Transcription should be exact. Include all entries.

Collection entries:

######

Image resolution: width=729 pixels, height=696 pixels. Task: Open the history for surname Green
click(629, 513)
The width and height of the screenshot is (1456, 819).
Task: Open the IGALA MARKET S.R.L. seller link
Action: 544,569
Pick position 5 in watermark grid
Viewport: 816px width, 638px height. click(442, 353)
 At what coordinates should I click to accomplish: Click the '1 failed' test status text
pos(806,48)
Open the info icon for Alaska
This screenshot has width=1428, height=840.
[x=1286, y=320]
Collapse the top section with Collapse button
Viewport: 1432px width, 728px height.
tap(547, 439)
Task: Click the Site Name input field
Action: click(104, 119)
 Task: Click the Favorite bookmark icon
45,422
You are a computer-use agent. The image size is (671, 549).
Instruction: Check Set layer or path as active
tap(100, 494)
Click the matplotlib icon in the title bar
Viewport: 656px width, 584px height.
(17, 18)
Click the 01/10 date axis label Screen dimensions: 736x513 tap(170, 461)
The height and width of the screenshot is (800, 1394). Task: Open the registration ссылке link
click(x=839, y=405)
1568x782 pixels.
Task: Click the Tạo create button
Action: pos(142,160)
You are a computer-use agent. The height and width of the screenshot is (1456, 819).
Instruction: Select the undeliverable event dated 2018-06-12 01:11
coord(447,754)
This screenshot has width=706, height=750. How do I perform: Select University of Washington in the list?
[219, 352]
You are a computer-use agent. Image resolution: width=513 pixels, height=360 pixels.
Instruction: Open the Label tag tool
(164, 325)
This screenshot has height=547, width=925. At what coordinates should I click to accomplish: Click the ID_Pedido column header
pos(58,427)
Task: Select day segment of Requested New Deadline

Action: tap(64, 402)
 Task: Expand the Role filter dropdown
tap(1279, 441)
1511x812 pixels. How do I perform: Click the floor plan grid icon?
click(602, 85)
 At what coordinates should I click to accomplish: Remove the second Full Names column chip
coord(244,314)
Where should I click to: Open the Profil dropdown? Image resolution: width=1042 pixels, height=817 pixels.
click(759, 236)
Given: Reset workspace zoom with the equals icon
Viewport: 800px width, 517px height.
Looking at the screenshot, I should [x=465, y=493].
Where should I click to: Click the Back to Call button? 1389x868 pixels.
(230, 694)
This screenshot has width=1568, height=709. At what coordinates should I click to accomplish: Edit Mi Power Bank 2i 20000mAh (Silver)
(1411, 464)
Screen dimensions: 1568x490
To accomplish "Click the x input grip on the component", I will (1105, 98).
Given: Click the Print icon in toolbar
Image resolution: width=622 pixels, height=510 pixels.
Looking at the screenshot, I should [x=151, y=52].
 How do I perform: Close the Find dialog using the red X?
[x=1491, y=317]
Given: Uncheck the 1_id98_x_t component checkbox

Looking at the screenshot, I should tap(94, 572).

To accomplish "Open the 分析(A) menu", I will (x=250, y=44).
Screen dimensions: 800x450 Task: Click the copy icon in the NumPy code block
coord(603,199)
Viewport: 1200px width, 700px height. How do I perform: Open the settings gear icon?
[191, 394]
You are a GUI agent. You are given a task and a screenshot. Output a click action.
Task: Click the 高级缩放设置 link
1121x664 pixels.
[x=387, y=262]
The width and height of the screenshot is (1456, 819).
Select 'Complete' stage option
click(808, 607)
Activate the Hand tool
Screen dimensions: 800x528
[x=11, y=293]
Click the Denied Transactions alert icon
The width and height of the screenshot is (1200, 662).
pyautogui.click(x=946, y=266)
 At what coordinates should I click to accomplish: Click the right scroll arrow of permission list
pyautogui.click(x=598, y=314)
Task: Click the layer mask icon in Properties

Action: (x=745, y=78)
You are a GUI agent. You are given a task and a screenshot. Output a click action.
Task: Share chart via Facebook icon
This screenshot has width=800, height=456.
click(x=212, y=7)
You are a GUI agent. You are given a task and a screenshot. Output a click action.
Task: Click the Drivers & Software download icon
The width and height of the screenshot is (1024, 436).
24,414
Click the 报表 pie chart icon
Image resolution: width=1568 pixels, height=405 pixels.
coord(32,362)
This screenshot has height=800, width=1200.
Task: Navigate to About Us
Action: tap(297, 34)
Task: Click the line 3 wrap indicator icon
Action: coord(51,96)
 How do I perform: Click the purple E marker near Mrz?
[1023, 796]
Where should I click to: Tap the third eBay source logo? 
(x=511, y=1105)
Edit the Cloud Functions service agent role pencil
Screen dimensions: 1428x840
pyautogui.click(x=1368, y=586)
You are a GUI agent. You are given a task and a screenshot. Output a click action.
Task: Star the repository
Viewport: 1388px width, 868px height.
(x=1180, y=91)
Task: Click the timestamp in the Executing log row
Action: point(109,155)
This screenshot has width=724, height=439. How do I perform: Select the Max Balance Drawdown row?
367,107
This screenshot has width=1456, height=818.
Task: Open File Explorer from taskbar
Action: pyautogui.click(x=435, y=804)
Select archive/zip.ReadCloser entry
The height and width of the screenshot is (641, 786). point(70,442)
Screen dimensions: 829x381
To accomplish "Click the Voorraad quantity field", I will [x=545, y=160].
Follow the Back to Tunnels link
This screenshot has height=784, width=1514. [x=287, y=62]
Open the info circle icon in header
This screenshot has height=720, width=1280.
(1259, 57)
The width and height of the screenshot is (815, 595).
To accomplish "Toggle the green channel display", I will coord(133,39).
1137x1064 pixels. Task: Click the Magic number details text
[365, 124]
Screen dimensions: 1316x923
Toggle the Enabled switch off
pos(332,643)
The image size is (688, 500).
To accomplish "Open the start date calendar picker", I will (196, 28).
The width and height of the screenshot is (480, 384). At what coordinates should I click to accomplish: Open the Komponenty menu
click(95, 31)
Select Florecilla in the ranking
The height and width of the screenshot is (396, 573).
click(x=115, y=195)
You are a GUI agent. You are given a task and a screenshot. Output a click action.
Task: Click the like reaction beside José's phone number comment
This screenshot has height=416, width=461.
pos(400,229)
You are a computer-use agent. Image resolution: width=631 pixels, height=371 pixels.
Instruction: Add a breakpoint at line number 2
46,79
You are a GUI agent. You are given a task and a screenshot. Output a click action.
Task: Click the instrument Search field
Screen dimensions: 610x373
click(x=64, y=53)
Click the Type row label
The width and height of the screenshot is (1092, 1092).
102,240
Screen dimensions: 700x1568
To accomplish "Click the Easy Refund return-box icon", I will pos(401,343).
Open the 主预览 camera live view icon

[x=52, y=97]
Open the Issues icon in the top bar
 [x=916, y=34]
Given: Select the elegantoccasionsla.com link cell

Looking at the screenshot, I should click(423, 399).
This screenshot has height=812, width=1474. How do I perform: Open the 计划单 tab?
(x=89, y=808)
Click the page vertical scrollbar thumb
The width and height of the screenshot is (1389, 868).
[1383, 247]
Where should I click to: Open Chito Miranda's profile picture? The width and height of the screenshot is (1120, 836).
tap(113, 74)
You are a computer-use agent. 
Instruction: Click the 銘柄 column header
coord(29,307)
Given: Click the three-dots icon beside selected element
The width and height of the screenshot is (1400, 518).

######

__EXPECTED ANSWER__:
Image resolution: width=729 pixels, height=696 pixels. Task: Open the history for surname Green
click(629, 513)
The width and height of the screenshot is (1456, 819).
Task: Open the IGALA MARKET S.R.L. seller link
Action: 544,569
Pick position 5 in watermark grid
Viewport: 816px width, 638px height. click(442, 353)
 At what coordinates should I click to accomplish: Click the '1 failed' test status text
pos(806,48)
Open the info icon for Alaska
This screenshot has width=1428, height=840.
[x=1286, y=320]
Collapse the top section with Collapse button
Viewport: 1432px width, 728px height.
tap(547, 439)
Task: Click the Site Name input field
Action: click(104, 119)
 Task: Click the Favorite bookmark icon
45,422
You are a computer-use agent. The image size is (671, 549).
Instruction: Check Set layer or path as active
tap(100, 494)
Click the matplotlib icon in the title bar
Viewport: 656px width, 584px height.
(17, 18)
Click the 01/10 date axis label Screen dimensions: 736x513 tap(170, 461)
The height and width of the screenshot is (800, 1394). Task: Open the registration ссылке link
click(x=839, y=405)
1568x782 pixels.
Task: Click the Tạo create button
Action: pos(142,160)
You are a computer-use agent. The height and width of the screenshot is (1456, 819).
Instruction: Select the undeliverable event dated 2018-06-12 01:11
coord(447,754)
This screenshot has width=706, height=750. How do I perform: Select University of Washington in the list?
[219, 352]
You are a computer-use agent. Image resolution: width=513 pixels, height=360 pixels.
Instruction: Open the Label tag tool
(164, 325)
This screenshot has height=547, width=925. At what coordinates should I click to accomplish: Click the ID_Pedido column header
pos(58,427)
Task: Select day segment of Requested New Deadline

Action: tap(64, 402)
 Task: Expand the Role filter dropdown
tap(1279, 441)
1511x812 pixels. How do I perform: Click the floor plan grid icon?
click(602, 85)
 At what coordinates should I click to accomplish: Remove the second Full Names column chip
coord(244,314)
Where should I click to: Open the Profil dropdown? Image resolution: width=1042 pixels, height=817 pixels.
click(759, 236)
Given: Reset workspace zoom with the equals icon
Viewport: 800px width, 517px height.
Looking at the screenshot, I should [x=465, y=493].
Where should I click to: Click the Back to Call button? 1389x868 pixels.
(230, 694)
This screenshot has width=1568, height=709. At what coordinates should I click to accomplish: Edit Mi Power Bank 2i 20000mAh (Silver)
(1411, 464)
Screen dimensions: 1568x490
To accomplish "Click the x input grip on the component", I will (1105, 98).
Given: Click the Print icon in toolbar
Image resolution: width=622 pixels, height=510 pixels.
Looking at the screenshot, I should [x=151, y=52].
 How do I perform: Close the Find dialog using the red X?
[x=1491, y=317]
Given: Uncheck the 1_id98_x_t component checkbox

Looking at the screenshot, I should tap(94, 572).

To accomplish "Open the 分析(A) menu", I will (x=250, y=44).
Screen dimensions: 800x450 Task: Click the copy icon in the NumPy code block
coord(603,199)
Viewport: 1200px width, 700px height. How do I perform: Open the settings gear icon?
[191, 394]
You are a GUI agent. You are given a task and a screenshot. Output a click action.
Task: Click the 高级缩放设置 link
1121x664 pixels.
[x=387, y=262]
The width and height of the screenshot is (1456, 819).
Select 'Complete' stage option
click(808, 607)
Activate the Hand tool
Screen dimensions: 800x528
[x=11, y=293]
Click the Denied Transactions alert icon
The width and height of the screenshot is (1200, 662).
pyautogui.click(x=946, y=266)
 At what coordinates should I click to accomplish: Click the right scroll arrow of permission list
pyautogui.click(x=598, y=314)
Task: Click the layer mask icon in Properties

Action: (x=745, y=78)
You are a GUI agent. You are given a task and a screenshot. Output a click action.
Task: Share chart via Facebook icon
This screenshot has width=800, height=456.
click(x=212, y=7)
You are a GUI agent. You are given a task and a screenshot. Output a click action.
Task: Click the Drivers & Software download icon
The width and height of the screenshot is (1024, 436).
24,414
Click the 报表 pie chart icon
Image resolution: width=1568 pixels, height=405 pixels.
coord(32,362)
This screenshot has height=800, width=1200.
Task: Navigate to About Us
Action: tap(297, 34)
Task: Click the line 3 wrap indicator icon
Action: coord(51,96)
 How do I perform: Click the purple E marker near Mrz?
[1023, 796]
Where should I click to: Tap the third eBay source logo? 
(x=511, y=1105)
Edit the Cloud Functions service agent role pencil
Screen dimensions: 1428x840
pyautogui.click(x=1368, y=586)
You are a GUI agent. You are given a task and a screenshot. Output a click action.
Task: Star the repository
Viewport: 1388px width, 868px height.
(x=1180, y=91)
Task: Click the timestamp in the Executing log row
Action: point(109,155)
This screenshot has width=724, height=439. How do I perform: Select the Max Balance Drawdown row?
367,107
This screenshot has width=1456, height=818.
Task: Open File Explorer from taskbar
Action: pyautogui.click(x=435, y=804)
Select archive/zip.ReadCloser entry
The height and width of the screenshot is (641, 786). point(70,442)
Screen dimensions: 829x381
To accomplish "Click the Voorraad quantity field", I will [x=545, y=160].
Follow the Back to Tunnels link
This screenshot has height=784, width=1514. [x=287, y=62]
Open the info circle icon in header
This screenshot has height=720, width=1280.
(1259, 57)
The width and height of the screenshot is (815, 595).
To accomplish "Toggle the green channel display", I will coord(133,39).
1137x1064 pixels. Task: Click the Magic number details text
[365, 124]
Screen dimensions: 1316x923
Toggle the Enabled switch off
pos(332,643)
The image size is (688, 500).
To accomplish "Open the start date calendar picker", I will (196, 28).
The width and height of the screenshot is (480, 384). At what coordinates should I click to accomplish: Open the Komponenty menu
click(95, 31)
Select Florecilla in the ranking
The height and width of the screenshot is (396, 573).
click(x=115, y=195)
You are a GUI agent. You are given a task and a screenshot. Output a click action.
Task: Click the like reaction beside José's phone number comment
This screenshot has height=416, width=461.
pos(400,229)
You are a computer-use agent. Image resolution: width=631 pixels, height=371 pixels.
Instruction: Add a breakpoint at line number 2
46,79
You are a GUI agent. You are given a task and a screenshot. Output a click action.
Task: Click the instrument Search field
Screen dimensions: 610x373
click(x=64, y=53)
Click the Type row label
The width and height of the screenshot is (1092, 1092).
102,240
Screen dimensions: 700x1568
To accomplish "Click the Easy Refund return-box icon", I will pos(401,343).
Open the 主预览 camera live view icon

[x=52, y=97]
Open the Issues icon in the top bar
 [x=916, y=34]
Given: Select the elegantoccasionsla.com link cell

Looking at the screenshot, I should click(423, 399).
This screenshot has height=812, width=1474. How do I perform: Open the 计划单 tab?
(x=89, y=808)
Click the page vertical scrollbar thumb
The width and height of the screenshot is (1389, 868).
[1383, 247]
Where should I click to: Open Chito Miranda's profile picture? The width and height of the screenshot is (1120, 836).
tap(113, 74)
You are a computer-use agent. 
Instruction: Click the 銘柄 column header
coord(29,307)
Given: Click the three-dots icon beside selected element
The width and height of the screenshot is (1400, 518).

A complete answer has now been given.